Boston private equity firm Audax Group has acquired two polyethylene pipe and conduit makers in what amounts to a sizable bet on PE as the future material of choice for protecting buried wire and cable.
Audax bought Dura-Line Corp. from Boca Raton, Fla.-based Sun Capital Partners Inc. The company bought Arnco Corp. from owner and Chief Executive Officer Robert Smith. Audax officials declined to disclose the terms of either purchase.
Combined, Knoxville, Tenn.-based Dura-Line and Elyria, Ohio-based Arnco have more than $100 million in annual sales, according to Audax.
While Arnco and Dura-Line have been competitors to date, each company has a stronger market position in a different end market, with very little overlap, Audax officials said. Dura-Line is a leader in the telecommunications industry. Arnco's major customers are in the power and energy markets.
``With Dura-Line and Arnco we saw the opportunity to combine two businesses with similar products but different end markets.
``Dura-Line's strength in the telecom market combined with Arnco's in power and utility create a global-scale player with diversified end markets,'' said Geoffrey Rehnert, Audax's co-CEO, in an e-mail interview.

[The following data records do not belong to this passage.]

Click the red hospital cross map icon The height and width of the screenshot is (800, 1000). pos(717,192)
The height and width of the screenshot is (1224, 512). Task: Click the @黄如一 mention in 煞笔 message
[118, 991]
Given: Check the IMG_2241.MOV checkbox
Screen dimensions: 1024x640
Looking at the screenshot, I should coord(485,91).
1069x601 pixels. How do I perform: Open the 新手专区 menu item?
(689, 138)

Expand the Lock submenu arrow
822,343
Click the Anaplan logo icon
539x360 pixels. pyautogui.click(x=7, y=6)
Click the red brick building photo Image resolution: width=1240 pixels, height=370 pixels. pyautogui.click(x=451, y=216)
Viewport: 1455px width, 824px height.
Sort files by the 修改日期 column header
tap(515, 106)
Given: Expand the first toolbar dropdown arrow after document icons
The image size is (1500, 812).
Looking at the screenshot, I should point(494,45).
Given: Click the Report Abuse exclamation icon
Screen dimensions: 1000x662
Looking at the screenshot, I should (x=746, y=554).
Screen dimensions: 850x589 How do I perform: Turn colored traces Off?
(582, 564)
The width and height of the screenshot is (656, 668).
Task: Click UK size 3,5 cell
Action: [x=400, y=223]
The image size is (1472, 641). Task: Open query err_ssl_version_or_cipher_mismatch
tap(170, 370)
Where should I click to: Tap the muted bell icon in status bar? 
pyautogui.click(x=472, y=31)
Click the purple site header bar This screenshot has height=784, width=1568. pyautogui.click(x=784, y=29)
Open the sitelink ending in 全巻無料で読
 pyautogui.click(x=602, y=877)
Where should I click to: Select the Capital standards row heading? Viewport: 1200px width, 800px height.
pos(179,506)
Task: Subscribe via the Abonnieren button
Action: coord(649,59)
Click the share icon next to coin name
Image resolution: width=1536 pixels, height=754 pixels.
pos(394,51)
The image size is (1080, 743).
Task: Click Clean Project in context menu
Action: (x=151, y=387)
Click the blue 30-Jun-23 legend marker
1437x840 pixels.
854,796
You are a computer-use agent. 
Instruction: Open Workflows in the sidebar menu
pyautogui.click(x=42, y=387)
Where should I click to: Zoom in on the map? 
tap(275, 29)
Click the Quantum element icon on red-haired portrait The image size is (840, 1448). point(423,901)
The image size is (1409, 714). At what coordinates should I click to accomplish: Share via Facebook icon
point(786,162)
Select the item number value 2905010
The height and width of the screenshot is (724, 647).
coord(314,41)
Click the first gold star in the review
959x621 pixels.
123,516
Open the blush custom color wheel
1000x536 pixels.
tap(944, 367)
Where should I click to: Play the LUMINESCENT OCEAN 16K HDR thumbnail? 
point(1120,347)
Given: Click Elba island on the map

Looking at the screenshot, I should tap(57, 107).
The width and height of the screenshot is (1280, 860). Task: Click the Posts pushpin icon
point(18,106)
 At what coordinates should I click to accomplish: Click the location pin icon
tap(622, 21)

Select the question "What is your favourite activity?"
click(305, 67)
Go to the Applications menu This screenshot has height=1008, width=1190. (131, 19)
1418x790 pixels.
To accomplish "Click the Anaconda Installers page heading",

Arnco and Dura-Line, for the time being, will continue to run mostly independent of one another, though there's talk of making some Arnco products out of Dura-Line's newest facility - a 40,000-square-foot plant in McAlester, Okla., that opened last year. Smith will serve as chairman of the firms; Dura-Line CEO Paresh Chari will be president and CEO.
Dura-Line has facilities in Middlesboro, Ky.; McAlester; Knoxville; Sparks, Nev.; Queretaro, Mexico; Zlin, Czech Republic; and New Delhi, where according to the company's Web site, it is building a second plant.
Arnco's plants are in Elyria; Graniteville, S.C.; North Salt Lake, Utah; and San Luis Potosí Mexico.
The companies also sell complementary items, including installation equipment for their products.